Die drei in der Vereinten Liste verbliebenen Parteien Hadash, Balad und Ta’al agieren weiterhin vor allem auf traditioneller ideologiebasierter politischer Linie. Sie akzentuieren die Zugehörigkeit der israelischen Araber zur Nation der Palästinenser. Zudem stellen sie den politischen Kampf für die Sicherung der demokratischen Rechte im Staat Israel in direkten Zusammenhang mit der Beilegung des israelisch-palästinensischen Konflikts. Sie lehnen die Selbstbezeichnung des Staates Israel als »jüdisch und demokratisch« ab und setzen sich für eine vollwertige arabisch-palästinensische Identität in einem Staat gleicher Bürger ein. Diese Grundsätze dienen bei unterschiedlichen ideologischen Ausgangspunkten als gemeinsamer Nenner, sind aber innerhalb der israelischen Politik nicht durchsetzbar.
Außerdem schwindet seit Jahren der Einfluss der israelischen Linken. Daher wäre eine fortgeführte Kooperation der arabischen Liste mit Links für die nächsten Jahre voraussichtlich eine Zusammenarbeit mit einer schwachen Opposition ohne Machtoption. Zwar teilen die arabische Liste und die Linke grundsätzlich eine gemeinsame Sicht auf den israelisch-palästinensischen Konflikt. Als politisches Thema für die israelische Gesellschaft insgesamt und für weite Teile der arabischen Bevölkerung scheint dieser indes an Relevanz zu verlieren. Eine Umfrage von Dezember 2020 zeigte, dass der Konflikt erst an siebter Stelle aller Belange steht, die arabischen Israelis wichtig sind. Die Themen auf den vorderen sechs Plätzen betreffen dagegen ihre unmittelbare Lebenssituation. Mit großem Abstand steht das Problem der Kriminalität und Gewalt in arabischen Ortschaften an erster Stelle. Allein im Jahr 2020 wurden dort über 100 Morde und damit ein neues Hoch an Gewalt verzeichnet. Weitere essentielle Anliegen sind die Verbesserung der wirtschaftlichen Lage, die Planung und Regulierung des Bauwesens sowie die Integration in den israelischen Arbeitsmarkt.
Die nachlassende Anteilnahme der Bevölkerung an der palästinensischen Frage führt dazu, dass die Auffassungen vieler arabischer Israelis und die ihrer politischen Repräsentanten in der Knesset auseinanderdriften. Während etwa die Vertreter der Vereinten Liste die Normalisierung der Beziehungen zwischen arabischen Staaten wie den Vereinigten Arabischen Emiraten und Bahrain auf der einen und Israel auf der anderen Seite einstimmig verurteilten, stand die Mehrheit der arabischen Bevölkerung (61,8 Prozent) dieser Entwicklung positiv gegenüber. Als Gründe wurden unter anderem genannt, dass sich israelischen Arabern wie allen anderen israelischen Staatsbürgern dadurch neue touristische und ökonomische Möglichkeiten eröffnet hätten. Nur 35,5 Prozent dagegen lehnten die Normalisierung ab, da sie Nachteile für den Friedensprozess bringen könne.

(Gespeichertes Material):

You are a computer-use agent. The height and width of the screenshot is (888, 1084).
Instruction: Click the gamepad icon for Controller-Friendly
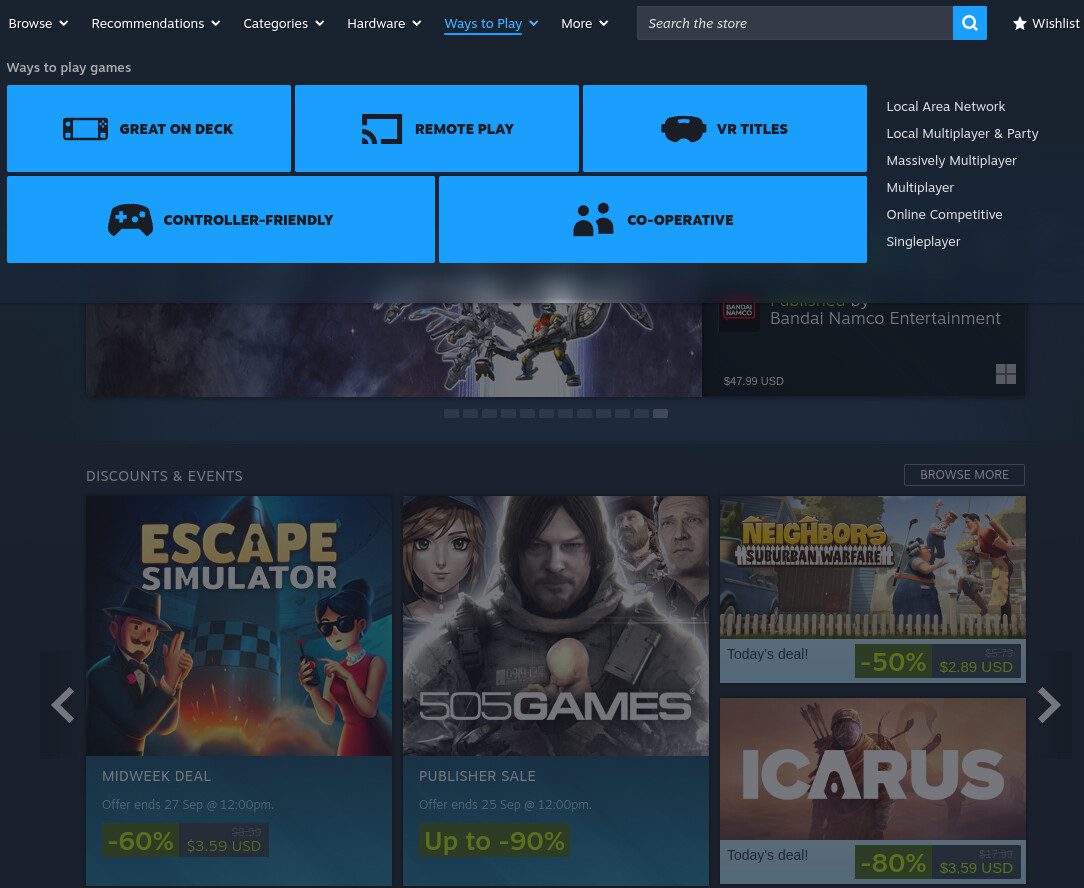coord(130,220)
==
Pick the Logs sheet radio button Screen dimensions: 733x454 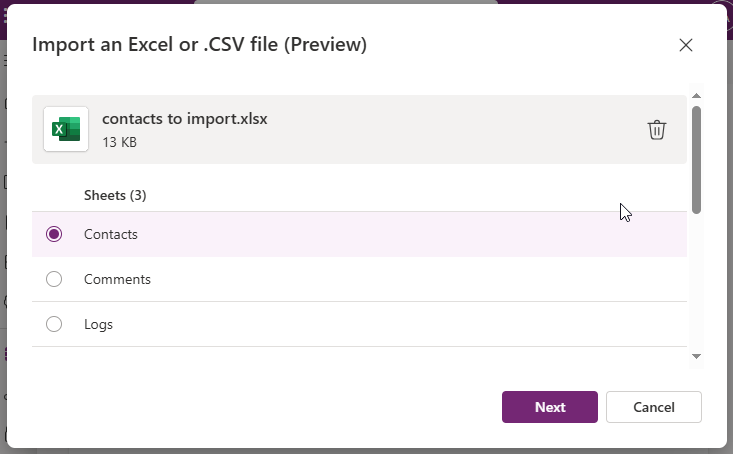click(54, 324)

(Aufgabenstellung):
Geben Sie aus dem Text über die arabischen Parteien in Israel die Passage von „Die drei in“ bis „Politik nicht durchsetzbar.“ wortgetreu aus.

(Lösung):
Die drei in der Vereinten Liste verbliebenen Parteien Hadash, Balad und Ta’al agieren weiterhin vor allem auf traditioneller ideologiebasierter politischer Linie. Sie akzentuieren die Zugehörigkeit der israelischen Araber zur Nation der Palästinenser. Zudem stellen sie den politischen Kampf für die Sicherung der demokratischen Rechte im Staat Israel in direkten Zusammenhang mit der Beilegung des israelisch-palästinensischen Konflikts. Sie lehnen die Selbstbezeichnung des Staates Israel als »jüdisch und demokratisch« ab und setzen sich für eine vollwertige arabisch-palästinensische Identität in einem Staat gleicher Bürger ein. Diese Grundsätze dienen bei unterschiedlichen ideologischen Ausgangspunkten als gemeinsamer Nenner, sind aber innerhalb der israelischen Politik nicht durchsetzbar.